The man jailed for life on Friday after pleading guilty to grenade attacks in Nairobi is representative of a new breed of Al-Shabaab recruits Kenyan security agents are fighting in the war on terror.

The new conscripts of the Somali-based extremist group are mainly upcountry youth and recent converts to Islam, typical of Elgiva Bwire Oliacha, alias Mohamed Saif.

Bwire, whose mother said he was brought up in a strict Catholic family, was jailed for life on Friday after admitting that he was an Al-Shabaab member. (READ: Grenade man sentenced to life in prison)

At the heart of Al-Shabaab bases in Somalia, the outfit has been nicknamed “Kenyan Mujahideen,” while local police have described it as “a batch of misguided youth”.

The new face is represented by young men from different Kenyan ethnic groups, Police Commissioner Mathew Iteere revealed after Monday’s grenade explosions that killed a man and injured 28 other people. (READ: Nairobi grenade attack injures 14)

It is a departure from the typical profile of an Al-Shabaab membership from Somalia and sympathisers from local Somalis.

It is also a marked difference from the youth from Mombasa and other coastal towns attracted to the jihadist ideology.

Bwire comes from Busia in Western Kenya and attended schools in Nairobi.

Other accused in the same attacks, Mr Omar Muchiri Athuman and Mr Stephen Macharia Mwangi, pleaded not guilty and were remanded in custody.

An intelligence report seen by the Nation warned of the emerging terror trend last year after 76 people were killed in bomb attacks in Kampala.

“The groups are increasingly targeting individuals from local communities for recruitment, indoctrination, training and ultimately, executing acts of terrorism,” reads part of the report.

It was corroborated by a report from the United Nations Monitoring Group on Somalia and Eritrea.

“Since 2009, the group has rapidly expanded its influence and membership to non-Somali Kenyan nationals who today constitute the largest and most structurally organised non-Somali group within Al-Shabaab,” reads the UN report.

Mr Iteere confirmed: “We have many who fight alongside Al-Shabaab, not from the Somali community, but all parts of Kenya including Luhya, Kikuyu and Kambas.
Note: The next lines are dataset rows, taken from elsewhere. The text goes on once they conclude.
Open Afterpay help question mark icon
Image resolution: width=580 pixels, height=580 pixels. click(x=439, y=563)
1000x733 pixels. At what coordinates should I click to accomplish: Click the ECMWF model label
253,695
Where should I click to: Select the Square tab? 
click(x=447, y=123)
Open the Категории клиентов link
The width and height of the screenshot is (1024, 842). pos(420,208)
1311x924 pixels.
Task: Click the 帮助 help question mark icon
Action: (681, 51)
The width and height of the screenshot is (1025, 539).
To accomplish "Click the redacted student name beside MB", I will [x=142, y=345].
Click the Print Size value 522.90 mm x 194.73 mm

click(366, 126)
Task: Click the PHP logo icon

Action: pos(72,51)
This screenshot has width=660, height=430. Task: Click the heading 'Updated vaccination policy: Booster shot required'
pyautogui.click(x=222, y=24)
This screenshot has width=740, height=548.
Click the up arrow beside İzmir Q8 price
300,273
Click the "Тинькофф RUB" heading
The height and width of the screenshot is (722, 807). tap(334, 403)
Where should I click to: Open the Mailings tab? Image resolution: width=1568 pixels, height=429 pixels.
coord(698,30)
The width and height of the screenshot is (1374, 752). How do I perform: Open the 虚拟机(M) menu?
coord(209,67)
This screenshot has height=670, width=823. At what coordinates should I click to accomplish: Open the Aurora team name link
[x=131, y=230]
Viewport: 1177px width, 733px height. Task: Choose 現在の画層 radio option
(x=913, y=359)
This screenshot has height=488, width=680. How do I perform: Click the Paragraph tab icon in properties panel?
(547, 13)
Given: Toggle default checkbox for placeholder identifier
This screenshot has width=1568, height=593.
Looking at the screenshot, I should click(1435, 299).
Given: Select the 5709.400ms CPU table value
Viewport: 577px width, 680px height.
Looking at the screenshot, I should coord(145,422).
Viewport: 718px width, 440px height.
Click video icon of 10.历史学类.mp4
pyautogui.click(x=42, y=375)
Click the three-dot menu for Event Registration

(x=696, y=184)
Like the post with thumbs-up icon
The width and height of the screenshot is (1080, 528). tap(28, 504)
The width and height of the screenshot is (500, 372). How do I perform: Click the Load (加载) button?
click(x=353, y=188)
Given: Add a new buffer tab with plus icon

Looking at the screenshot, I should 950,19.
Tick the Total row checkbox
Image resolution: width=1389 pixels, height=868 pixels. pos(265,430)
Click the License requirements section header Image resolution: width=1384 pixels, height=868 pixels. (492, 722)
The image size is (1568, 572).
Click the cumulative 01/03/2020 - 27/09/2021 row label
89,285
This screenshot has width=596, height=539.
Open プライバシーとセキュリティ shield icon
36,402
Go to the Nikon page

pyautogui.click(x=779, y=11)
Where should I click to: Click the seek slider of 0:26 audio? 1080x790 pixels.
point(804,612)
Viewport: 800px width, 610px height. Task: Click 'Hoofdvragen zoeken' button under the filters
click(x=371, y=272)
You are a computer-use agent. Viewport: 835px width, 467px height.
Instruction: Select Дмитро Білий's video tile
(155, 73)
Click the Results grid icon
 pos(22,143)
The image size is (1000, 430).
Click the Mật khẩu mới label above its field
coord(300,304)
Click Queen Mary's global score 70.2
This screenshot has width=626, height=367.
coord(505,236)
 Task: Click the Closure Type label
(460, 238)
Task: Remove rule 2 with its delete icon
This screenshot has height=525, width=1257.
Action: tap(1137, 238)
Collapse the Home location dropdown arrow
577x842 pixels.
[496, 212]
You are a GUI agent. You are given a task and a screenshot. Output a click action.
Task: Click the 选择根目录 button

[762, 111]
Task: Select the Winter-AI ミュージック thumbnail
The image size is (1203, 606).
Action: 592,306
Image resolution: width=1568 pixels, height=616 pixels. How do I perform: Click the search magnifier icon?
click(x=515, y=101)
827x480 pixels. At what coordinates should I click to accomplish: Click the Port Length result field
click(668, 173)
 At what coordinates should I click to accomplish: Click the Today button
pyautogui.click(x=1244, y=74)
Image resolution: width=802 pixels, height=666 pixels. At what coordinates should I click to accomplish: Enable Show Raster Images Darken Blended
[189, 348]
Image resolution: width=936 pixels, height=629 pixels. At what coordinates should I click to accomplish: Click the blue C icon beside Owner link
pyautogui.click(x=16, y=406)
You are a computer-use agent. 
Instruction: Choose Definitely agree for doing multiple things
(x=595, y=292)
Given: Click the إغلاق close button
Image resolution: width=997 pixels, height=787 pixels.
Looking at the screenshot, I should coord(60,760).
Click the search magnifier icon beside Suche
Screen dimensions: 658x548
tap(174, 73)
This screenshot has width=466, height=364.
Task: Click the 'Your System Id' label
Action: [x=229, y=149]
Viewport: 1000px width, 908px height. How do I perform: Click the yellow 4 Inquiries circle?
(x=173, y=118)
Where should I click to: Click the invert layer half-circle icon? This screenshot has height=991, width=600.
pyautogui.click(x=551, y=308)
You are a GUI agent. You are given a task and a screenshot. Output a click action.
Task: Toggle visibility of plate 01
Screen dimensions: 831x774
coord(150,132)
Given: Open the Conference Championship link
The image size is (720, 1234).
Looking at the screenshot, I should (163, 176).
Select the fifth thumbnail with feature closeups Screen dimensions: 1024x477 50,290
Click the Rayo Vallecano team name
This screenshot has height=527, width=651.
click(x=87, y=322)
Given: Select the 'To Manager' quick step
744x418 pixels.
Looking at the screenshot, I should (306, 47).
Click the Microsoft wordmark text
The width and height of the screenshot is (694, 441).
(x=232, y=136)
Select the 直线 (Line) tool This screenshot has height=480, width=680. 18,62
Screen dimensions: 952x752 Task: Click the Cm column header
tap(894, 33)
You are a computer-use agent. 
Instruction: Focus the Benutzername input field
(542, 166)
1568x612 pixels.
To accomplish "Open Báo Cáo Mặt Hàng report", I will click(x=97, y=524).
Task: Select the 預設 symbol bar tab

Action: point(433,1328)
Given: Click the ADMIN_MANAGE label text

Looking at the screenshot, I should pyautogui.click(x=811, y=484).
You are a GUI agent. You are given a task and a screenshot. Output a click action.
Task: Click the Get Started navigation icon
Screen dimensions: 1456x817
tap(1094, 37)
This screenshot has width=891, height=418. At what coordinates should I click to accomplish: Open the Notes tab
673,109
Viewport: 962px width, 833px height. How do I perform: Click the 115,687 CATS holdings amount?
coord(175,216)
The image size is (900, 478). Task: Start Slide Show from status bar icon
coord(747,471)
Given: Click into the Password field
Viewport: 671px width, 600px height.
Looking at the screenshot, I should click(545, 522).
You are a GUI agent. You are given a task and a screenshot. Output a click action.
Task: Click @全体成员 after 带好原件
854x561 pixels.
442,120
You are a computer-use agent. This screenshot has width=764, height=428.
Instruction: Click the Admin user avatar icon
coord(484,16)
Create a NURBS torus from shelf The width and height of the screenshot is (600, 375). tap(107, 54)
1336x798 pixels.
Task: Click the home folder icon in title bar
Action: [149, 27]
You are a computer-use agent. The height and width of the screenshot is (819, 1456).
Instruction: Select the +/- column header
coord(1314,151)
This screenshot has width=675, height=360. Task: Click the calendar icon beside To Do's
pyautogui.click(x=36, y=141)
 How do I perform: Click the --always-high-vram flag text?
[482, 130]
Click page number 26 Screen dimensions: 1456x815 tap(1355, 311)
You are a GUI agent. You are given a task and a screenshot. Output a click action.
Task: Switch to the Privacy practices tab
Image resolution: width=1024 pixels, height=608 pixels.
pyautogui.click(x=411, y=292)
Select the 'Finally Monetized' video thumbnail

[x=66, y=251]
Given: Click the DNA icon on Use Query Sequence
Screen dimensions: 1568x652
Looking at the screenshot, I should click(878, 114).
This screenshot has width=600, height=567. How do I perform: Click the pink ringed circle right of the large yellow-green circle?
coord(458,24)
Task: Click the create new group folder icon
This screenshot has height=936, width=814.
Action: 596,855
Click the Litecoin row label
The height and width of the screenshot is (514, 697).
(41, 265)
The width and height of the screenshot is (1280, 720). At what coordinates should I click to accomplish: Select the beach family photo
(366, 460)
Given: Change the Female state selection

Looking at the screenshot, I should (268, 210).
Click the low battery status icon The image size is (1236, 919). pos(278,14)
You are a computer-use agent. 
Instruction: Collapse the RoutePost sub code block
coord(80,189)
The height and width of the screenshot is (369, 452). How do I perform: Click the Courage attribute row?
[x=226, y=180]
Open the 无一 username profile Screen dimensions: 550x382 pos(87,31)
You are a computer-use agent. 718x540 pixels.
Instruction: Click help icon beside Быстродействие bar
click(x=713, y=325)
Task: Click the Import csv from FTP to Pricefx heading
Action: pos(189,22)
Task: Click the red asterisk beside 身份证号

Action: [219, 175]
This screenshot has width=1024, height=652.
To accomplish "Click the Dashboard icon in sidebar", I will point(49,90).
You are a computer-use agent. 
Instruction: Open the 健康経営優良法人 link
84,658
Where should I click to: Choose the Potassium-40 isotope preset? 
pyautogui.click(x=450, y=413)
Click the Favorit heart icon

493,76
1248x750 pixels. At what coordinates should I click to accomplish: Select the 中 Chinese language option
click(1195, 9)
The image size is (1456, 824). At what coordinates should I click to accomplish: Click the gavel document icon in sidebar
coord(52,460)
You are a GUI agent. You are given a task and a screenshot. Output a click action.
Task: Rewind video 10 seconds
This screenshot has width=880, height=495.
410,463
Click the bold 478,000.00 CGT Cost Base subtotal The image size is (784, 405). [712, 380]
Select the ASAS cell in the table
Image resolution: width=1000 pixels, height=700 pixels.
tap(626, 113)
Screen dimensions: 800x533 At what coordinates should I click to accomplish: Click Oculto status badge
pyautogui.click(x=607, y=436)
These are the people we are trailing at the moment.

“They come from all parts of Kenya.” The intelligence report says that some of the new recruits are, however, having second thoughts.

The report cites one of the converts, who helped plan the Kampala bombings, but turned informant for Kenya security agents, complaining that planners who were Somali citizens “returned safely to their country while non-Somalis who did the dirty work were abandoned to face the law.”

In the Kampala attacks, a suicide bomber identified as Kakasule was from Kakamega in Western province.

Others who were arraigned in court include Sheikh Idriss Magondu (Christopher Magondu) Habib Suleiman Njoroge and Yahya Suleiman Mbuthia.

They were arrested separately in Kawangware, Athi River and Tanzania following the Kampala bombings.

On December 3 last year, two men who were shot dead after throwing a grenade at police officers at the Roysambu roundabout in Kasarani were linked to Al-Shabaab were Kikuyu and Kamba.

Leaders from Northern Kenya have repeatedly called on the government not to stigmatise Somalis in their onslaught on Al-Shabaab, saying they too have suffered from the militia group.

“This group is like the Mungiki in Kenya. Who have suffered more from the group? It is the Kikuyu.

“Al-Shabaab have been killing Kenyan Somalis in North Eastern Kenya and it goes unreported,” says Wajir West MP Mohammed Affey.